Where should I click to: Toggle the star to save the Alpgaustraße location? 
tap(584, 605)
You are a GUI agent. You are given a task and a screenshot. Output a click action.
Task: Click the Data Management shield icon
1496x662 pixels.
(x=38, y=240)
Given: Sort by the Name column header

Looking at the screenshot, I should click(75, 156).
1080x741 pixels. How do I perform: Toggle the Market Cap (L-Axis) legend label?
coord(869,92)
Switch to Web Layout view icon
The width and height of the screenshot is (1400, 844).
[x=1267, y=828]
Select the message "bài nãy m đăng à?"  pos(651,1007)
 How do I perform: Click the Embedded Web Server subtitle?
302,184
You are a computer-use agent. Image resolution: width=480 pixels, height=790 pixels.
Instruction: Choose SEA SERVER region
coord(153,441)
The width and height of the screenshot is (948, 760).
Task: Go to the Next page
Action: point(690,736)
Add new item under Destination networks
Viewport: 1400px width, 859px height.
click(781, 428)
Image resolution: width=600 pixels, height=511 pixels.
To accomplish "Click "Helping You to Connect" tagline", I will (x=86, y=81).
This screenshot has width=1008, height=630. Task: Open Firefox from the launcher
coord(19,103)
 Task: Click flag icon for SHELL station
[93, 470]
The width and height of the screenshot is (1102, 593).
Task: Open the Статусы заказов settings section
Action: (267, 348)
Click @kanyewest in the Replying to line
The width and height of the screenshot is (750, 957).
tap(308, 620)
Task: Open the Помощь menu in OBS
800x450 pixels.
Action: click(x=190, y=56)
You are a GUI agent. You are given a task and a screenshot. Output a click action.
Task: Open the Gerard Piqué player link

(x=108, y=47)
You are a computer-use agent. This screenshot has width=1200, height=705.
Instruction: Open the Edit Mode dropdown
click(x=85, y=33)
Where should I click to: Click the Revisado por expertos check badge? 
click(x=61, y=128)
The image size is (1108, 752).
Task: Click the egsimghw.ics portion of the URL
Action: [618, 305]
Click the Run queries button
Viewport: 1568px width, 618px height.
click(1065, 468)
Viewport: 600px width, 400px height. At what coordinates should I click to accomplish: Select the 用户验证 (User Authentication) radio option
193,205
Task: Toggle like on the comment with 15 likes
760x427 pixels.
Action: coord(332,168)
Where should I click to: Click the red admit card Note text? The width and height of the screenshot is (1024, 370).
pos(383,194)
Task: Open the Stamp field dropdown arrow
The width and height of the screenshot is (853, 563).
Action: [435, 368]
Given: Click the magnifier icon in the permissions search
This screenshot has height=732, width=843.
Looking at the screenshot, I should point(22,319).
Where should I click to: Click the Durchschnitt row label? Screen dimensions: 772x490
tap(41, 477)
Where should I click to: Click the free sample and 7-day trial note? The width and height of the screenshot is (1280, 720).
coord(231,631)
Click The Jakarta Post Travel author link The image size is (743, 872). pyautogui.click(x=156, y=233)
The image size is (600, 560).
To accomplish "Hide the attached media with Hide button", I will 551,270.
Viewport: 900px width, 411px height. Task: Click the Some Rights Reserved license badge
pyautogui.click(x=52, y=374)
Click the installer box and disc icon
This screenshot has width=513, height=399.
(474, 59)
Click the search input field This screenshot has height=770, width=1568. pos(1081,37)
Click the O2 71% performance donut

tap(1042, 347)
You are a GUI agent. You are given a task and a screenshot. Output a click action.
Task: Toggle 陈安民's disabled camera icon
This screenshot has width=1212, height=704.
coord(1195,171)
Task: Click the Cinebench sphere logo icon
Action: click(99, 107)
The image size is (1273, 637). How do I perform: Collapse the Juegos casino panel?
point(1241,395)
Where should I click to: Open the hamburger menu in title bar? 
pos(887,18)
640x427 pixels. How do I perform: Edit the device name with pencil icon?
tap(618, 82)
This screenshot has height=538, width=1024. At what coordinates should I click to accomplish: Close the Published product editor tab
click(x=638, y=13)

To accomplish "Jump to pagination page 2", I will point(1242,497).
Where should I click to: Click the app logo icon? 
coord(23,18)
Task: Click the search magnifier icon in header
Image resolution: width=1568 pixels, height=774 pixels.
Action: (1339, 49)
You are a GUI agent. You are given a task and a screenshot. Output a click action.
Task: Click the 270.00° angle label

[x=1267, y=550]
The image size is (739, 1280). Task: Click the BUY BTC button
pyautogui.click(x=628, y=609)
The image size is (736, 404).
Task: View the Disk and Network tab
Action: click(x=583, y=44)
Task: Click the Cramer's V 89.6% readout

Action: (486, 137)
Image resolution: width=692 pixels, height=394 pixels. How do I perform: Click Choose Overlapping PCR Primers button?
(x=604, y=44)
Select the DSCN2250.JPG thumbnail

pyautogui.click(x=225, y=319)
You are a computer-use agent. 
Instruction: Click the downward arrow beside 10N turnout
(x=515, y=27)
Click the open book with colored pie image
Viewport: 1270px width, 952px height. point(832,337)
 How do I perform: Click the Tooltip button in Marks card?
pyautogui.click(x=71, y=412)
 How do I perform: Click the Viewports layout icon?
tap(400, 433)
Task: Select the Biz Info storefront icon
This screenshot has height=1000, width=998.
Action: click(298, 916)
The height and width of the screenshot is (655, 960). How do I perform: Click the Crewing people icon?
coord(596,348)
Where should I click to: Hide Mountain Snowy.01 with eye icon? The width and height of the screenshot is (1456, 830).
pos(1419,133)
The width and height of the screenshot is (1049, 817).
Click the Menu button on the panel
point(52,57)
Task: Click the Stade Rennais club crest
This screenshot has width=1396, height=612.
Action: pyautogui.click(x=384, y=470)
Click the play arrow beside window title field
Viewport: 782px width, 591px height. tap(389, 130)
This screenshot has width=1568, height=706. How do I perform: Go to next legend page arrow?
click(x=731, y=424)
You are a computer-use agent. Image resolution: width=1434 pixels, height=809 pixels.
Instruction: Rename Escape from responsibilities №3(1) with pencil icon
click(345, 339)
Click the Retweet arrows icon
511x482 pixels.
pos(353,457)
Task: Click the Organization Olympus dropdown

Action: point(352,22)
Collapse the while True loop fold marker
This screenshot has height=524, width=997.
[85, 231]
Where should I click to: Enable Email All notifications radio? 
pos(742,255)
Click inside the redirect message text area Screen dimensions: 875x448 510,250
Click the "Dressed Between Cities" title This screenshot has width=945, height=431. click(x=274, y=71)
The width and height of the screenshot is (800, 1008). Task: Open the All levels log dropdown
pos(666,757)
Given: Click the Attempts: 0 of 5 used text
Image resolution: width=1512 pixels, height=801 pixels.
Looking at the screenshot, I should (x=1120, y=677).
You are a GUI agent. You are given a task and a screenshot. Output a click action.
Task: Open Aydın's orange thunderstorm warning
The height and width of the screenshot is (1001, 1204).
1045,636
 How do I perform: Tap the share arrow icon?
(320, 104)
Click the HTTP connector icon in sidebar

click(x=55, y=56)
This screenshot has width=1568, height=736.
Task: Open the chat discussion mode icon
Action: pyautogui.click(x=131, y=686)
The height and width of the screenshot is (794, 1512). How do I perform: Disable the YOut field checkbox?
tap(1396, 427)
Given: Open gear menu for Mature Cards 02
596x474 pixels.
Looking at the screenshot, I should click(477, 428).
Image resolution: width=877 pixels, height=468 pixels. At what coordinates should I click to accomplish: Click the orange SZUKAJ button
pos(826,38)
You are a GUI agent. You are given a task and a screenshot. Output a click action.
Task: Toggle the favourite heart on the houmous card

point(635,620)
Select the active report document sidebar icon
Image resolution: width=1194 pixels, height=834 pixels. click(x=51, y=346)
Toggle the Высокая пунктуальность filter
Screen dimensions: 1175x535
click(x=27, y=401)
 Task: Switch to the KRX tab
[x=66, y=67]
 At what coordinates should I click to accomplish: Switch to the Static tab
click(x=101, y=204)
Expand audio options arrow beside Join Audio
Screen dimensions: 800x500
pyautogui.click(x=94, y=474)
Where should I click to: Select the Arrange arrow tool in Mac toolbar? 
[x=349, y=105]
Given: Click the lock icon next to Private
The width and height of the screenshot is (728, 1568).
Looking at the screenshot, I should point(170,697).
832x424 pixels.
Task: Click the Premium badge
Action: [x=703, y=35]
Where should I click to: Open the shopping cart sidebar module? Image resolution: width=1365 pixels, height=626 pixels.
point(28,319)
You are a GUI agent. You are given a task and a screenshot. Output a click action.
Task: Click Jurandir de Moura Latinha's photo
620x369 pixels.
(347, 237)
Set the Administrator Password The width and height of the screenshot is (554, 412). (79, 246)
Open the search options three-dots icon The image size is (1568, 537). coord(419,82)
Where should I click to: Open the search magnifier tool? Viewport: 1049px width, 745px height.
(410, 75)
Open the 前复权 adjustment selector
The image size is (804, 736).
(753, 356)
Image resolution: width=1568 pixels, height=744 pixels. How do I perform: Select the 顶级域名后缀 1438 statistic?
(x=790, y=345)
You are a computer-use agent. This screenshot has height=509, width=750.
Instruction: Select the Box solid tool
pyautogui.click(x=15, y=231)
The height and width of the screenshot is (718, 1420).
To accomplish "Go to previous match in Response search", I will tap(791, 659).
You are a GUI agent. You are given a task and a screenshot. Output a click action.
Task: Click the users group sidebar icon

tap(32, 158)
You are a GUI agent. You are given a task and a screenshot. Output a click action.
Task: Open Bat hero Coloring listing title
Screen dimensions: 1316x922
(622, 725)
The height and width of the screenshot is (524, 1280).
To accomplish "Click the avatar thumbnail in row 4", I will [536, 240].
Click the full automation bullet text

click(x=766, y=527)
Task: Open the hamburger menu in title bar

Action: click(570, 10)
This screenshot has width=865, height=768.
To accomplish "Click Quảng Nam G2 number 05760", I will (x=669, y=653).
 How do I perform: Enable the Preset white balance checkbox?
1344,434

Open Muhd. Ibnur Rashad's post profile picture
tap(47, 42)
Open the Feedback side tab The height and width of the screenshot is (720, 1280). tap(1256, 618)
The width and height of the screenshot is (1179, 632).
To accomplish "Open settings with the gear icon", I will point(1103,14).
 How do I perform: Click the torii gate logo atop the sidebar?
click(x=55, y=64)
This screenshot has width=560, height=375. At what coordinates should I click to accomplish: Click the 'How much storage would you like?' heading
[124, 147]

Your assignment ::
When a line among the entries contains "gear", pull that line out.

Response ::
Given: Open gear menu for Mature Cards 02
To accomplish "Open settings with the gear icon", I will point(1103,14).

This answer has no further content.